Johns Colleen Elsa, Galam Lakshmi
Division of Allergy and Immunology, Department of Internal Medicine, Morsani College of Medicine, University of South Florida, Tampa, FL, 33612, USA.
Cell Biochem Biophys. 2022 Jun;80(2):295-299. doi: 10.1007/s12013-021-01056-y. Epub 2022 Feb 18.
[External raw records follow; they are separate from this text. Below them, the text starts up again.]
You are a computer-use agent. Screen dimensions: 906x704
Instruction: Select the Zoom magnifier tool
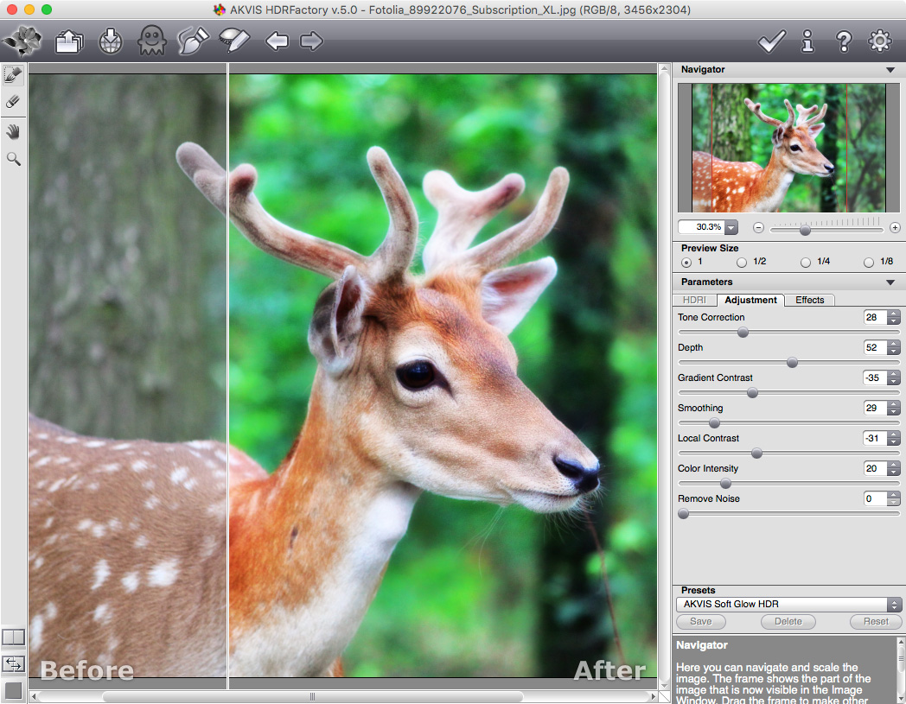(x=13, y=159)
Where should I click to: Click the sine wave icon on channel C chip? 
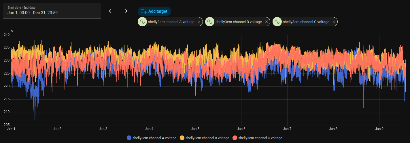(x=277, y=22)
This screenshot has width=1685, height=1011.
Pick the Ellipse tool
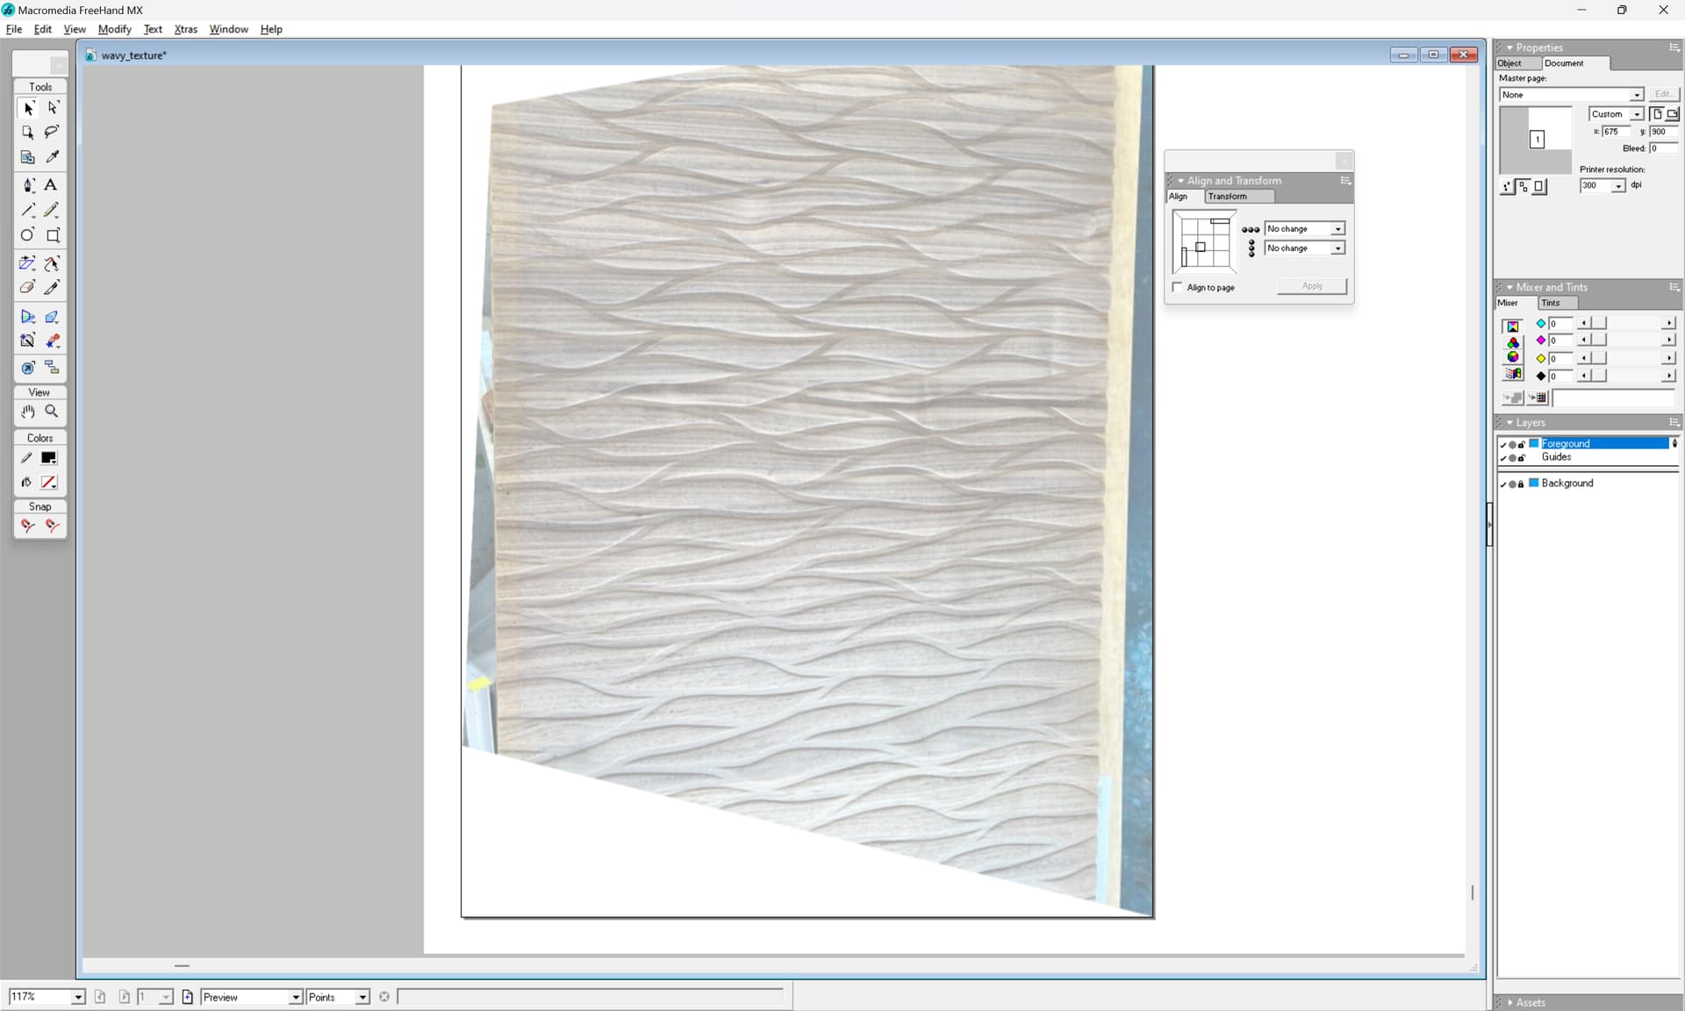(28, 235)
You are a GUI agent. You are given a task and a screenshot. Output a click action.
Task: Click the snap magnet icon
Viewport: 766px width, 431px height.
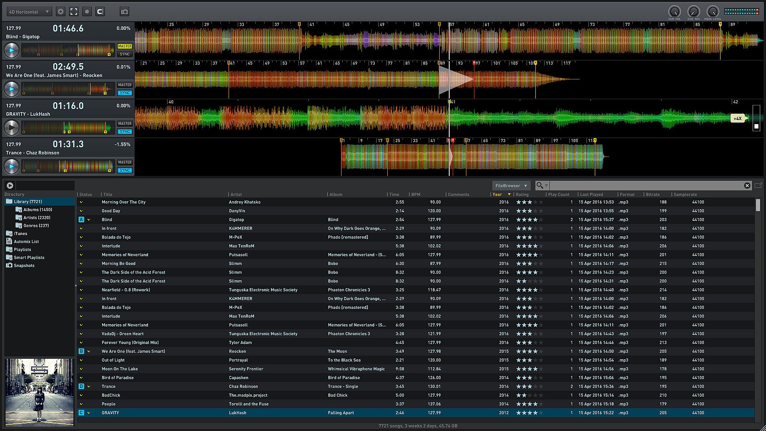tap(100, 12)
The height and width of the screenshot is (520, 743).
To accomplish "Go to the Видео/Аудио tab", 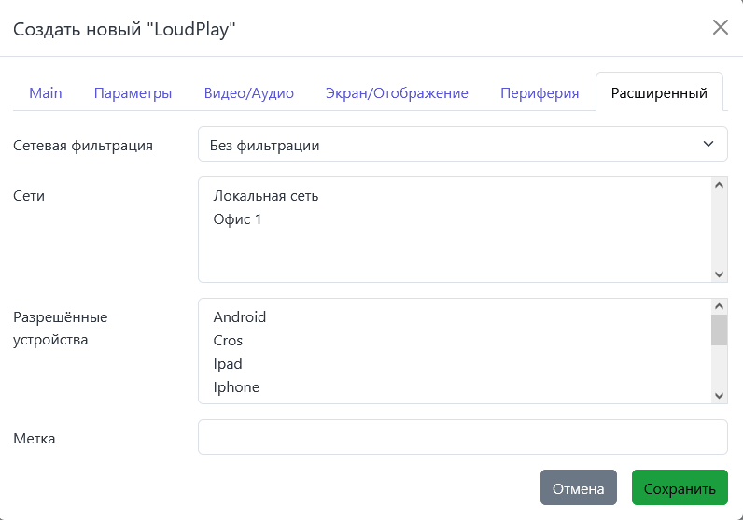I will [x=248, y=93].
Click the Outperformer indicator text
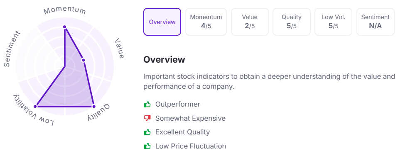The image size is (398, 151). coord(178,104)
Scientists recently made a significant breakthrough in the recognition of pathogens via guanylate binding protein 1 (GBP1). Wandel et al. [1] in Nature Immunology described their findings where GBP1 acts as a pattern recognition receptor that directly connects to lipopolysaccharide (LPS). GBP1 identifies gram-negative bacteria such as the enteric pathogen, Salmonella enterica serovar Typhimurium, that enter the cytoplasm of the host cell. GBP1 then quickly connects to LPS and stimulates the assembly of more GBPs in the order of GBP2, GBP3, and GBP4. Subsequently, inflammatory caspase-4 arrives at the GBP1-4 activation platform. Next, the activated caspase-4 drives the cleavage of Gasdermin D, triggering the release of the pro-inflammatory cytokine, interleukin-18 (IL-18) leading to inflammatory pyroptosis and cell death. Not only do these remarkable results expand our current understanding of GBP1, but they also carry the potential to develop therapeutic targets for inflammasome-mediated human disorders.
科学家们最近在通过鸟苷酸结合蛋白1(GBP1)识别病原体方面取得了重大突破。万德尔等人[1]在《自然免疫学》杂志上描述了他们的研究结果,即GBP1作为一种模式识别受体,直接与脂多糖(LPS)相连。GBP1能够识别革兰氏阴性菌,如肠道病原体鼠伤寒沙门氏菌,这些细菌会进入宿主细胞的细胞质。GBP1随后迅速与LPS相连,并刺激更多GBP按照GBP2、GBP3和GBP4的顺序组装。随后,炎性半胱天冬酶-4到达GBP1-4激活平台。接下来,活化的半胱天冬酶-4驱动Gasdermin D的切割,触发促炎细胞因子白细胞介素-18(IL-18)的释放,导致炎性细胞焦亡和细胞死亡。这些显著的结果不仅扩展了我们目前对GBP1的理解,而且还具有开发针对炎性小体介导的人类疾病治疗靶点的潜力。